[Extracted information — start]

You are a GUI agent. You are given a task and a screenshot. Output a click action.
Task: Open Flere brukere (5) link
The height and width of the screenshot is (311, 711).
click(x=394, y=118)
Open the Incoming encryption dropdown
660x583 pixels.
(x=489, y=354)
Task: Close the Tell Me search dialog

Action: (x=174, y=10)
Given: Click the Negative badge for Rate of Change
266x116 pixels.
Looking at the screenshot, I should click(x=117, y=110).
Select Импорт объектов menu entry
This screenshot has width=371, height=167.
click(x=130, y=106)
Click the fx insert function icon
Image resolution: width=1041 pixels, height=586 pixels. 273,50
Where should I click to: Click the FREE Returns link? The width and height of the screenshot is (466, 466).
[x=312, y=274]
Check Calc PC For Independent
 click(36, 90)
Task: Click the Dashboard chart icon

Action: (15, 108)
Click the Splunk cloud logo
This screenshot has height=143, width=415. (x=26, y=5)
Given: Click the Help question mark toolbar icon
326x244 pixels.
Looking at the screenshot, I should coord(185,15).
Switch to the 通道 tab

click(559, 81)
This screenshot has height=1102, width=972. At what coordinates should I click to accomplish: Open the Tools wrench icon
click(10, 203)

[Extracted information — finish]
[Extracted information — start]

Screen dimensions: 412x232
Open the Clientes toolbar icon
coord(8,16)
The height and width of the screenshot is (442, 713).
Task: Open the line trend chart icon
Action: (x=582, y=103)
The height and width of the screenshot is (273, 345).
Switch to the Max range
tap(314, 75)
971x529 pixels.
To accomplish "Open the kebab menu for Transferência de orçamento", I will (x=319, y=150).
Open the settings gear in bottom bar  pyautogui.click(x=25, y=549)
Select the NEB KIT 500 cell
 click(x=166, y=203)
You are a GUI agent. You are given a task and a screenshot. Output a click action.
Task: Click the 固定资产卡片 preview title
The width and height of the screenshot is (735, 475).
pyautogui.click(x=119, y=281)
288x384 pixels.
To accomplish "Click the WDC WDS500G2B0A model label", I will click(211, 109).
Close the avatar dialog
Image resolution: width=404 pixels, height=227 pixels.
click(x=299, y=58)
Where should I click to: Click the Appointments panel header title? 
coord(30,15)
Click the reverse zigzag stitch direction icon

[Extracted information — finish]
[Extracted information — start]

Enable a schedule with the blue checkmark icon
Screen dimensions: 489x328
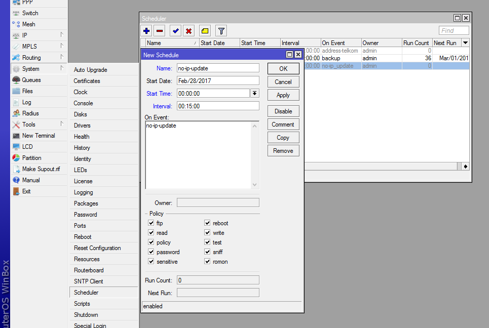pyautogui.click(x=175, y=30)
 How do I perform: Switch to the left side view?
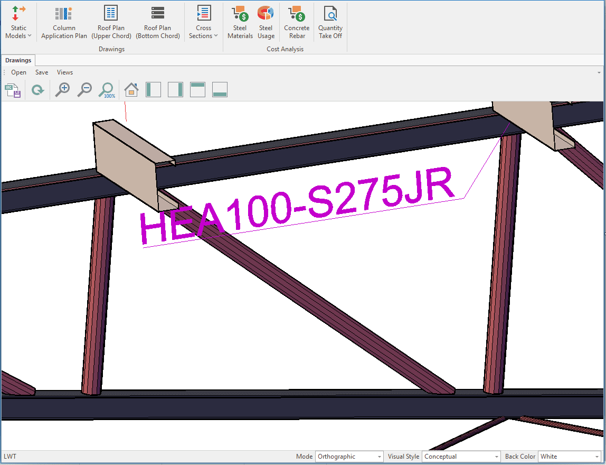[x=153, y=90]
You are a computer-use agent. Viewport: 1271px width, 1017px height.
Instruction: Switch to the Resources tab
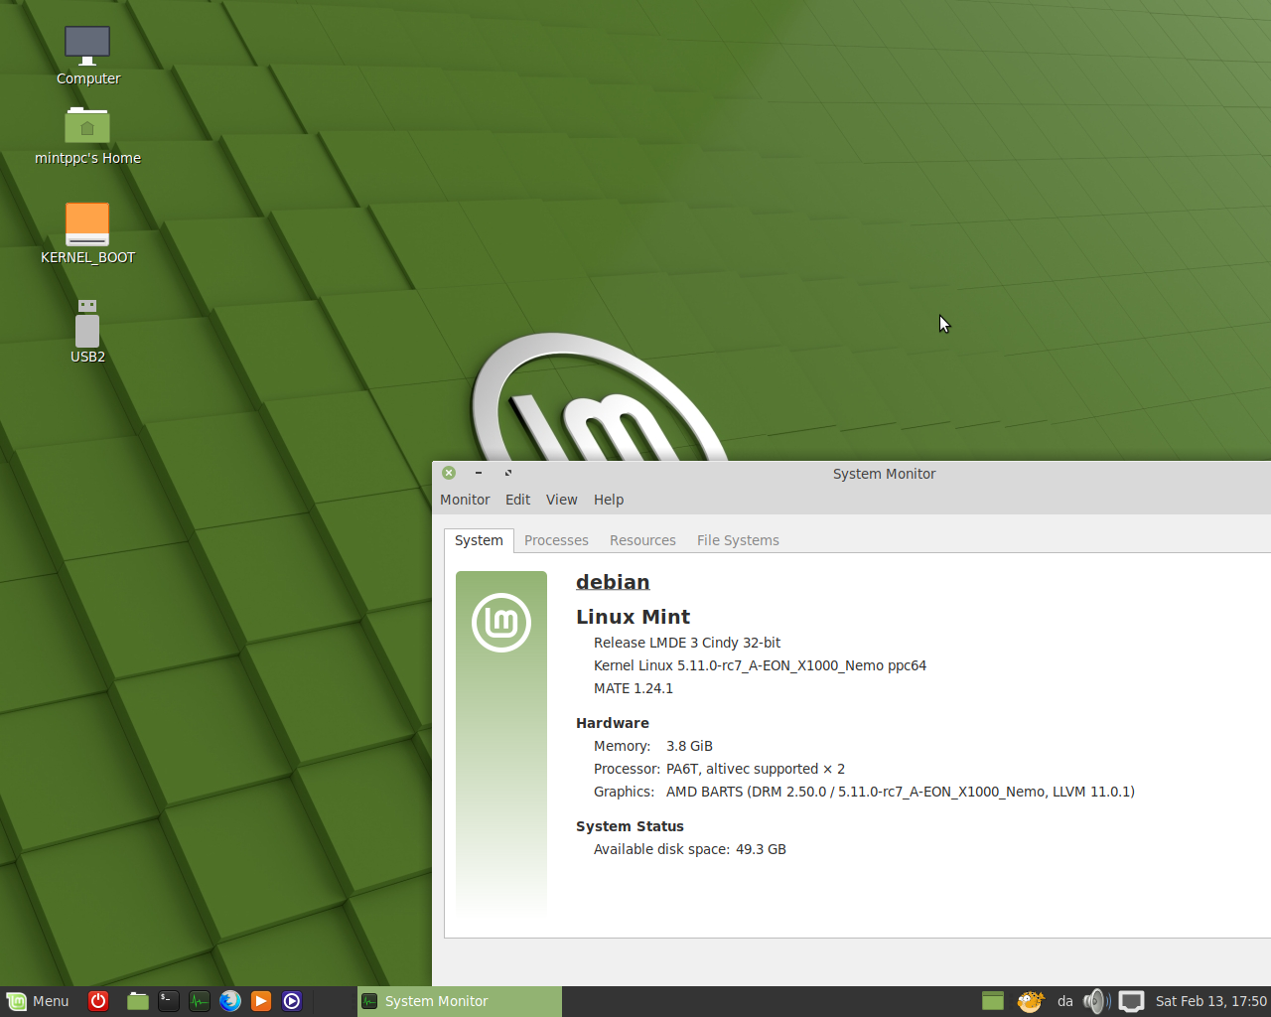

[Extracted information — finish]

▶ [What needs to be done] Repeat exactly the lines of the listing above, from the one with "Check Calc PC For Independent" down to the one with "Given: Click the Help"; both of those lines belong in the range.

▶ [Result]
Check Calc PC For Independent
 click(36, 90)
Task: Click the Dashboard chart icon

Action: (15, 108)
Click the Splunk cloud logo
This screenshot has height=143, width=415. (x=26, y=5)
Given: Click the Help question mark toolbar icon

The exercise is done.